**Your goal:** Output, exactly and in full, only the lines from the one containing "Instruction: Click the" to the last line of the data. Pictures should not appear.

**Information given:**
>>>
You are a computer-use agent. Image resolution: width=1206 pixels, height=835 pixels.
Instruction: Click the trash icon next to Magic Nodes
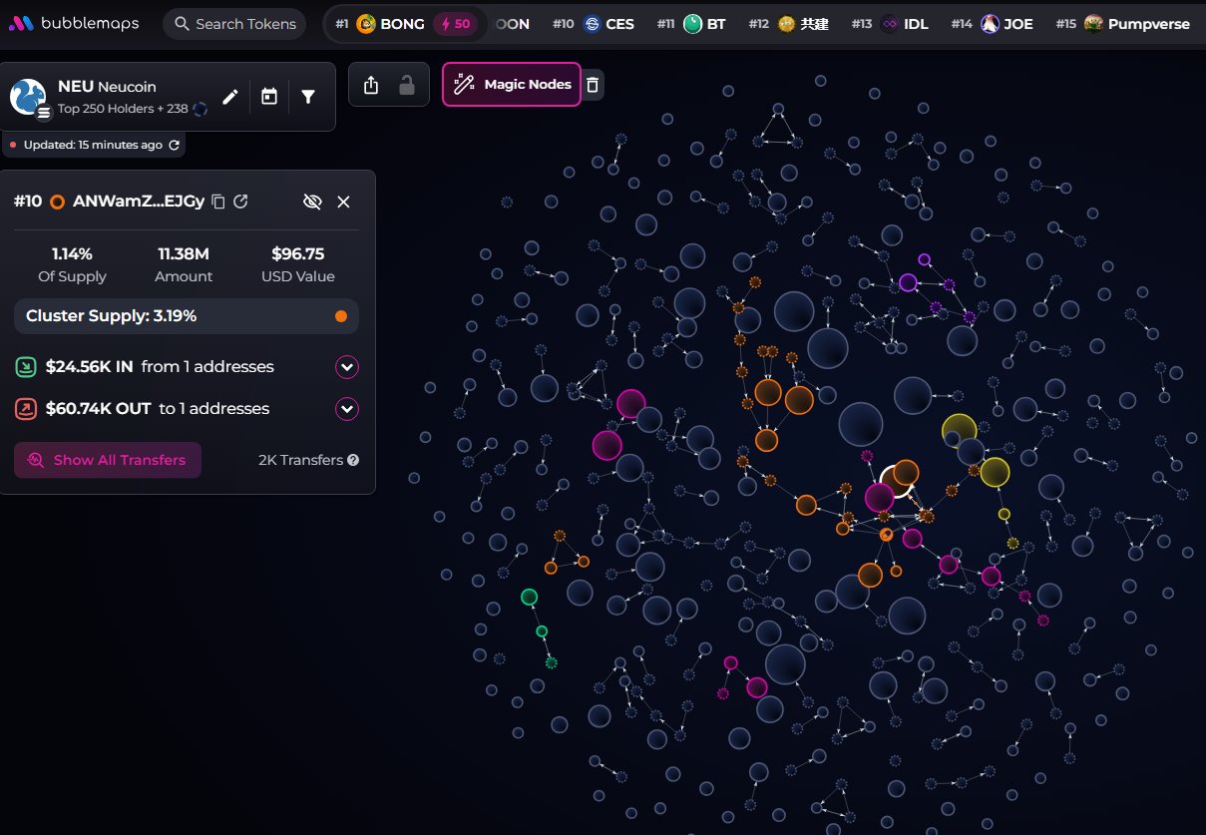[x=593, y=85]
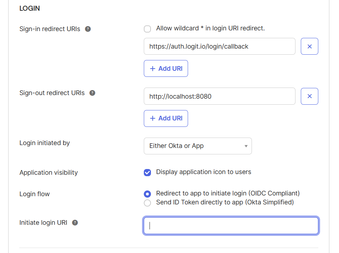Open help for Sign-in redirect URIs
The width and height of the screenshot is (339, 253).
(x=88, y=29)
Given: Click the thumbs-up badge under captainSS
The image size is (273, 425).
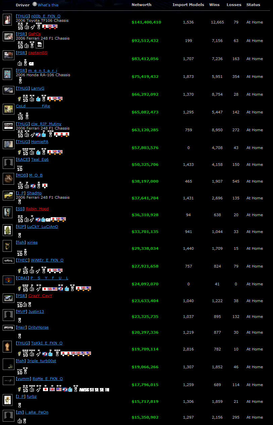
<<<
**Exercise answer:**
Instruction: Click the trash icon next to Magic Nodes
[x=593, y=85]
Open help for Sign-in redirect URIs
The width and height of the screenshot is (339, 253).
(x=88, y=29)
Given: Click the thumbs-up badge under captainSS
The image size is (273, 425).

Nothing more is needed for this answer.